REQUIRED ACTIONS =
a – Can you put the lines of the rows, from the one holding "Task: Click person" through the one holding "pyautogui.click(x=279, y=438)", inclusive, into a Markdown table with the columns n and Line? Number each line in n, and leave out blank lines.
b – What comes after the end of the passage on choosing a hair salon location? Write the text that follows it.

Several things go into a successful hair salon business. Most of these you have some control over, like customer service, availability, and products. You can try out different strategies and change things that aren’t working.
But one thing you can’t change (at least not without a lot of hassle and cost) is your location. The location of your salon is one of the most critical factors in success, and you need to get it right the first time.
So how to choose a location for your hair salon the first time?
Five of the most important strategies to finding the right location for your hair salon are to focus on the cost of the building, the demographics of the area, the safety of the area, how visible your salon will be, and how convenient it will be for both your customers and your employees.
If you focus on these five areas and strategize each one, it will go a long way toward finding the best location for your hair salon.
Cost of the Building
One of the most important factors when it comes to choosing a location is cost. But there are other factors than just the lease agreement that fall under this category. To get the most out of your salon, you should be aware of all of them before you sign on the dotted line.
- Lease Agreement – The cost you’ll mostly be focused on is the actual lease agreement you’ll make with the landlord. You’ll want to ask a few questions before agreeing to it.
- Is the price fair?
- Is the price competitive?
- How long is the lease term for?
- What are the costs or penalties for getting out of the lease?
You’ll want to make sure that the lease price is fair and competitive in comparison to other salons and businesses in the area. If you have to pay more than others, it will negatively impact your business.
You’ll also want to know the length and any costs for getting out of the lease, should you desire to move in the future, or can no longer keep up with the business. While you may not want to think of these things, you must know them.
- Taxes or Extra Costs – Depending on the type of lease you sign, you may be on the hook for paying taxes and other costs. It’s important to find out:
- If other costs are not covered in your lease
- What is the extra amount you’ll need to pay
If you do need to pay taxes and other costs, you’ll need to factor this into your budget to help the success of your hair salon.
- Condition of the Building – Whether you need to pay for repairs or not, the condition of the building will have an impact on your bottom line. If you do need to pay for any repairs, the condition of the building could take a big chunk of your budget.
Even if you don’t need to pay for the repairs yourself, constant repairs will impact your customers, which in turn will impact your budget.
The demographics of the area of your salon will greatly affect your business. There are several factors you should consider when looking at the demographics of a possible salon location.
- Average Income – When choosing allocation for your salon, you’ll want it in an area that will attract business. If the population of the area makes too little, they may not spend their money on salon services. Contrarily, if they make too much, they may opt for a higher-end salon instead of a new one. These are all factors to consider when choosing a location.
- Neighboring Businesses – The other businesses in the area you choose can also have a great impact on your salon. If there are no other businesses, it may not be an area people will go to. If the area has a variety of other businesses, it probably already attracts people.
Depending on the type of neighboring businesses, your salon may attract more or fewer customers. You should always look into what the businesses around your salon will be, and decide whether they will be a benefit or disadvantage to your salon.
- Competing Businesses – You’ll also want to look into how many other hair salons are already in the area. If there are too many already, it may be harder to attract new customers to yours. If there are none, is it an area people will associate with a salon? These factors are important to determine before opening your hair salon in a particular area.
You’ll also want to take in how safe the area is in which you are looking to open your salon. An area that isn’t safe will not only discourage customers but can discourage employees from working in your salon as well.

ENTRIES PROVIDED =
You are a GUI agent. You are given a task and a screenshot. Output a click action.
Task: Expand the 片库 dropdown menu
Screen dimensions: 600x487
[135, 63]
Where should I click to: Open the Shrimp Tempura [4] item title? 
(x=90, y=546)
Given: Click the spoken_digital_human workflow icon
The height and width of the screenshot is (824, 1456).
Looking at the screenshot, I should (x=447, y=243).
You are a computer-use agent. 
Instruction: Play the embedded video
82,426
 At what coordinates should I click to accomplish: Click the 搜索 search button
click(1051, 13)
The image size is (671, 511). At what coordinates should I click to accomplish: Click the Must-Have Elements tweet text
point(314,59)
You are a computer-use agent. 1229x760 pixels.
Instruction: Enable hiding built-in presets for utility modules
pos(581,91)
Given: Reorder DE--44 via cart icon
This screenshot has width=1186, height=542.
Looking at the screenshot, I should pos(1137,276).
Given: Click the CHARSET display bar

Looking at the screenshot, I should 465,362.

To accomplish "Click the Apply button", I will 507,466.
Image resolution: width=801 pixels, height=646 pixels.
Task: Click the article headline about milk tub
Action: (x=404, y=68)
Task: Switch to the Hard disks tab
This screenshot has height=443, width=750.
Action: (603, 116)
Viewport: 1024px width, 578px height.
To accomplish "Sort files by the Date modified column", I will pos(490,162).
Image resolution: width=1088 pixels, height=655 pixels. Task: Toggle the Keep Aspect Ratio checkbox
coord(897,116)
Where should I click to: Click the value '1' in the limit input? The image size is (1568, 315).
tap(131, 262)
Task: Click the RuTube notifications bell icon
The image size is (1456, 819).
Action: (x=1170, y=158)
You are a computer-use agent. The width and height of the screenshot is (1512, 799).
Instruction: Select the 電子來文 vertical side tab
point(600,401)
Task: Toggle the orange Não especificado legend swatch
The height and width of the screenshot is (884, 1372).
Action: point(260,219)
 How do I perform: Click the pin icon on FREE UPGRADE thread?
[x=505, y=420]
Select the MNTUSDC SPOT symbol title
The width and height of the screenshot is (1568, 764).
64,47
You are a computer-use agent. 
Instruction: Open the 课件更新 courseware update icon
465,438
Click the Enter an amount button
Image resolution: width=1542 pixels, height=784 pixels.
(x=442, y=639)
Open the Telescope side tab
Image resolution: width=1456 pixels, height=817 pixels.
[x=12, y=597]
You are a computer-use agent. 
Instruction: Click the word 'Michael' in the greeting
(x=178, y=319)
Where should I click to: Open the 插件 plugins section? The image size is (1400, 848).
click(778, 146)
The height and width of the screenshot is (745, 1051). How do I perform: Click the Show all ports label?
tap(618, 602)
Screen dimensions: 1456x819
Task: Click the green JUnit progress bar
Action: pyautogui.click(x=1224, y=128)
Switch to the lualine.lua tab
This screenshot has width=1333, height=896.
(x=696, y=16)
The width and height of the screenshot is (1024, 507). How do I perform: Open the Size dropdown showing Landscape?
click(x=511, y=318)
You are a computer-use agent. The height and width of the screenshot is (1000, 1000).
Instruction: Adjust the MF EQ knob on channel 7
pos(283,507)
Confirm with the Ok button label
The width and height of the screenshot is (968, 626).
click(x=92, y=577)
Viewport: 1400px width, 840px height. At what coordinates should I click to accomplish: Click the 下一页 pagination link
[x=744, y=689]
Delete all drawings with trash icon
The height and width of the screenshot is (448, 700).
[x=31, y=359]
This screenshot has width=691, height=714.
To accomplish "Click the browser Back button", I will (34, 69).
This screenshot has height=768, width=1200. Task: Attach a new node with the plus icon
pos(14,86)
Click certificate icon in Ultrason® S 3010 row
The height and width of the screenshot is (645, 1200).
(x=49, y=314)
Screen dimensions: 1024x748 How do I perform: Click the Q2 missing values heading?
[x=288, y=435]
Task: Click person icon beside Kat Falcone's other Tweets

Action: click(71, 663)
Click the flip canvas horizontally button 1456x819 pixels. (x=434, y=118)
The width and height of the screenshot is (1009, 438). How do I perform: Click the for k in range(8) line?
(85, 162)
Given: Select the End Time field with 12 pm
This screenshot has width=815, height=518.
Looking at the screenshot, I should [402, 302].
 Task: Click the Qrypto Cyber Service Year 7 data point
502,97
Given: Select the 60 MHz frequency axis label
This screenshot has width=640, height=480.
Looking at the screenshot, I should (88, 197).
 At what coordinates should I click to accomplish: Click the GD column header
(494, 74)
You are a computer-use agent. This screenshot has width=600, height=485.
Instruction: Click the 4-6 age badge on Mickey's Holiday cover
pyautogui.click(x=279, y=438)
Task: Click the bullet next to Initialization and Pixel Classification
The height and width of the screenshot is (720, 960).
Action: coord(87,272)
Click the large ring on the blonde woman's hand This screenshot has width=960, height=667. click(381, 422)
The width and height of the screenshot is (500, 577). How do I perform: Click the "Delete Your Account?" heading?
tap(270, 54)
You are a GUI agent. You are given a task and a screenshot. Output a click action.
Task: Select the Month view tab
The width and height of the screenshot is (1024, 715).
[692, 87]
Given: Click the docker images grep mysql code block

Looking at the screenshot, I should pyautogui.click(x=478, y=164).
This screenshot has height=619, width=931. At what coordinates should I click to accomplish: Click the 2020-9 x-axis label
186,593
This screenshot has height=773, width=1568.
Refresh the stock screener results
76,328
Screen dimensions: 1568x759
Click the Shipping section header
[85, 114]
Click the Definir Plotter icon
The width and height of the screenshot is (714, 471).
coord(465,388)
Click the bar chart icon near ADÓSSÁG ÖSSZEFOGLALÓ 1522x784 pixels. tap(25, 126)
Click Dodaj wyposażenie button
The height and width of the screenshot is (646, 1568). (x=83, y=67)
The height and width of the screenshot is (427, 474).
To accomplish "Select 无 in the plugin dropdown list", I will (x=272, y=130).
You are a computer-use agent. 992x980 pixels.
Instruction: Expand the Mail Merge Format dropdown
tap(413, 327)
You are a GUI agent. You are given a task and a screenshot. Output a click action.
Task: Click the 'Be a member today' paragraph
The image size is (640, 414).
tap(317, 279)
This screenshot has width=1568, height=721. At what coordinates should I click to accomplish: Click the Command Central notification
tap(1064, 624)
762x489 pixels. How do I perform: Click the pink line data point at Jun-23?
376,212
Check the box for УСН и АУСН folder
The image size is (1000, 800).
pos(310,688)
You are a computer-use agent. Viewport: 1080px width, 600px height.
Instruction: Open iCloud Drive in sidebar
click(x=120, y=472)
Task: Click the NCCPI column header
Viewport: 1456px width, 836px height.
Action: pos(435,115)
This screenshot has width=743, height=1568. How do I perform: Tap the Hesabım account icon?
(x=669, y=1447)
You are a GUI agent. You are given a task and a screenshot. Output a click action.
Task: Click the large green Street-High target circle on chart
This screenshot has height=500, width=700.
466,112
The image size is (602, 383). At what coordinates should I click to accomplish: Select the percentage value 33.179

RESULTS OF THE EXERCISE =
a –
| n | Line |
|---|---|
| 1 | Task: Click person icon beside Kat Falcone's other Tweets |
| 2 | Action: click(71, 663) |
| 3 | Click the flip canvas horizontally button 1456x819 pixels. (x=434, y=118) |
| 4 | The width and height of the screenshot is (1009, 438). How do I perform: Click the for k in range(8) line? |
| 5 | (85, 162) |
| 6 | Given: Select the End Time field with 12 pm |
| 7 | This screenshot has width=815, height=518. |
| 8 | Looking at the screenshot, I should [402, 302]. |
| 9 |  Task: Click the Qrypto Cyber Service Year 7 data point |
| 10 | 502,97 |
| 11 | Given: Select the 60 MHz frequency axis label |
| 12 | This screenshot has width=640, height=480. |
| 13 | Looking at the screenshot, I should (88, 197). |
| 14 |  At what coordinates should I click to accomplish: Click the GD column header |
| 15 | (494, 74) |
| 16 | You are a computer-use agent. This screenshot has width=600, height=485. |
| 17 | Instruction: Click the 4-6 age badge on Mickey's Holiday cover |
| 18 | pyautogui.click(x=279, y=438) |

b –
- Low Crime Area – You’ll want a location that is low in crime. But that also includes the area surrounding the location of your salon. If your salon is a block away from a high-crime area, it may dissuade customers who are too afraid to venture there. And if employees don’t feel like they’ll be safe, they won’t want to work there either. You should be aware of crime statistics in any area you’re looking at opening a salon in.
- Night Lights – Another aspect of safety is how well-lit the area is at night. Not only are well-lit areas less prone to crime, but they are also safer for customers to drive and walk without accident or injury. If the location of your prospective salon isn’t lit well at night, it could cut into your business.
The visibility of your hair salon may be one of the most important aspects of gaining and growing your business. If no one knows you are there, how can you expect them to patronize you?
- Shop Visibility – The visibility of your hair salon can be your greatest free marketing tool. If a lot of people are going to see the salon, it is more likely that they will try it out. On the other hand, if your salon is at the back of a building or in a less visible location, that means you’ll have to market even more to get people to know about you. The more visible your salon, the better.
- Visible Signage – You’ll also want to have an easily visible sign to attract people to your business. If your sign is hidden behind a tree, or again at the back of a building, it’s going to make it ten times harder to get customers. You should be sure that the location you’re going to choose will allow an easily visible sign.
You should also look into the rules and regulations in the area about using signs around the location of your salon. Certain areas will allow you to advertise your business, say with a sign on the corner near your shop, and other areas don’t. Especially for a new hair salon, the more signs you’re allowed to use to attract new customers, the easier it will be.
Another important aspect of a hair salon business is how convenient it is for people to get there, and if they’ll be able to get a spot to park if they do. It’s also important to take into account how convenient it will be for you and your employees as well.
Convenience of Customers
A great hair salon location is convenient for its customers. The easier it is for customers to get to you, the better chance you’ll have at growing your customer base.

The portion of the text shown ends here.